## WHAT YOU WILL DO:
Extract all lines from the data beneath that include the word "posts".
(DATA SHOWN)
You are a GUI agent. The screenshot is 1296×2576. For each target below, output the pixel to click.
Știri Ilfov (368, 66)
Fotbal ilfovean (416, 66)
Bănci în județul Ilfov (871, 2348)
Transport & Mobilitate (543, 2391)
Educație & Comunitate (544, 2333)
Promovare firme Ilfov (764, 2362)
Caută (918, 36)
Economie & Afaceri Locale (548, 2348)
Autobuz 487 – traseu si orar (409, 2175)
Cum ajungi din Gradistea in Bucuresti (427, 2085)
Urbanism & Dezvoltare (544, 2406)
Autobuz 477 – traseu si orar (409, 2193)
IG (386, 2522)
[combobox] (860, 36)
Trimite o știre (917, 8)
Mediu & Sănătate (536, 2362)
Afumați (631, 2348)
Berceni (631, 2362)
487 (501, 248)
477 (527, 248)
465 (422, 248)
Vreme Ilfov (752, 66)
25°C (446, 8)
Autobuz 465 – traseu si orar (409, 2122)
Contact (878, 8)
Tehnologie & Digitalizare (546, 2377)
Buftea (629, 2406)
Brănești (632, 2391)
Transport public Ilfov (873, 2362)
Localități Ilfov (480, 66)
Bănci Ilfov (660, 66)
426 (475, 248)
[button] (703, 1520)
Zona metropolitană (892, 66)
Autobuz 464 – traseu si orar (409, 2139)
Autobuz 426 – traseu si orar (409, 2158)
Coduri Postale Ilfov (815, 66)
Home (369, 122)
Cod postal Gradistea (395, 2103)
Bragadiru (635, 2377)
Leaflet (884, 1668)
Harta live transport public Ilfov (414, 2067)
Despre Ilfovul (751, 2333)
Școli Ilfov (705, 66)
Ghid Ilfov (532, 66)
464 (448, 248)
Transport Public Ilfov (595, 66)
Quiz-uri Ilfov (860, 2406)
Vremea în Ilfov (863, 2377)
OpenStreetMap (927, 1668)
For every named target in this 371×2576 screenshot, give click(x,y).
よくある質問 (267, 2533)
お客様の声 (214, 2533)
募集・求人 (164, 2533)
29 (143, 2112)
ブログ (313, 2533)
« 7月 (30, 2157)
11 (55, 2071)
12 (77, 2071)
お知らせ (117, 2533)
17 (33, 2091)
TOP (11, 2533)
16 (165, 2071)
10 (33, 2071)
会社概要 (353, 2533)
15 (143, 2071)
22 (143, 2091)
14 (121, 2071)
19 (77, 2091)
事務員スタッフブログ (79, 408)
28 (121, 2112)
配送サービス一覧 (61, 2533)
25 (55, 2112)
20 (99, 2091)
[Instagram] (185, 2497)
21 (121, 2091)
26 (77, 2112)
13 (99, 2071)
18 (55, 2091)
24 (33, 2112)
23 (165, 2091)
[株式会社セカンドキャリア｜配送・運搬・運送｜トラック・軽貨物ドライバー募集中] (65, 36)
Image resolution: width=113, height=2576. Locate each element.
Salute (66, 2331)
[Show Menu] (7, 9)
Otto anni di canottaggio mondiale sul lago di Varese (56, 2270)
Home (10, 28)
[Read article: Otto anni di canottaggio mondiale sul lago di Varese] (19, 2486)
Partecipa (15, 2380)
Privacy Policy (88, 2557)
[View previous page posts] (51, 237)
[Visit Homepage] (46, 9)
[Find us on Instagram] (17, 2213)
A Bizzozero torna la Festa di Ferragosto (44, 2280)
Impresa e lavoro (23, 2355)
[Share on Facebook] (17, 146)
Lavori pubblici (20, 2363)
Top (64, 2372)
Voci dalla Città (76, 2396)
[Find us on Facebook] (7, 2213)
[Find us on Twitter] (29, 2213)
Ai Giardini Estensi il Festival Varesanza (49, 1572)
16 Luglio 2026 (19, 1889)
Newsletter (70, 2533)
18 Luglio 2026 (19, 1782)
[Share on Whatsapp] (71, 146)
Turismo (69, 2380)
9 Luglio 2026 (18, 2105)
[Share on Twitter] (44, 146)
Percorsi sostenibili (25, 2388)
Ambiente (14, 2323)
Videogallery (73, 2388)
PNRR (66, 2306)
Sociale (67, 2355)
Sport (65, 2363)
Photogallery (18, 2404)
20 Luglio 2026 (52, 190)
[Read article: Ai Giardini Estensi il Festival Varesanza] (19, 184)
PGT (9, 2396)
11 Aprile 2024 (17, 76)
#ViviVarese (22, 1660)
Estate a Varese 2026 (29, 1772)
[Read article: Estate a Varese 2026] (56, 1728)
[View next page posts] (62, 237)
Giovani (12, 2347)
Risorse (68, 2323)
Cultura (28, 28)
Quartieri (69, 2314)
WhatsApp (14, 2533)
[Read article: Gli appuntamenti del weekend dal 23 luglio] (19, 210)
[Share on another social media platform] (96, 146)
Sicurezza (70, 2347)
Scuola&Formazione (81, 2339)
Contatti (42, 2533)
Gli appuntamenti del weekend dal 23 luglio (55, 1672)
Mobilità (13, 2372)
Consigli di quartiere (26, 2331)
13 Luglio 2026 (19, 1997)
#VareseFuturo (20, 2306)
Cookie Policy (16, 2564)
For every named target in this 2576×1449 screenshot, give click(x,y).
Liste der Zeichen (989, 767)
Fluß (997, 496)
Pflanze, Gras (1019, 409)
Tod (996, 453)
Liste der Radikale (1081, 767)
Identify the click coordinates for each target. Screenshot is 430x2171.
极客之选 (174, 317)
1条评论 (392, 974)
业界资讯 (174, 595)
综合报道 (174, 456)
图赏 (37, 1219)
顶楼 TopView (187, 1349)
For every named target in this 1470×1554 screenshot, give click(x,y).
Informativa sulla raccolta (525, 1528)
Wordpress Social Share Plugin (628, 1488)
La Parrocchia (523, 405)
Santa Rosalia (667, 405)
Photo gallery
(End DATA SHOWN)
## RESPONSE TO THE TASK:
[View previous page posts] (51, 237)
[View next page posts] (62, 237)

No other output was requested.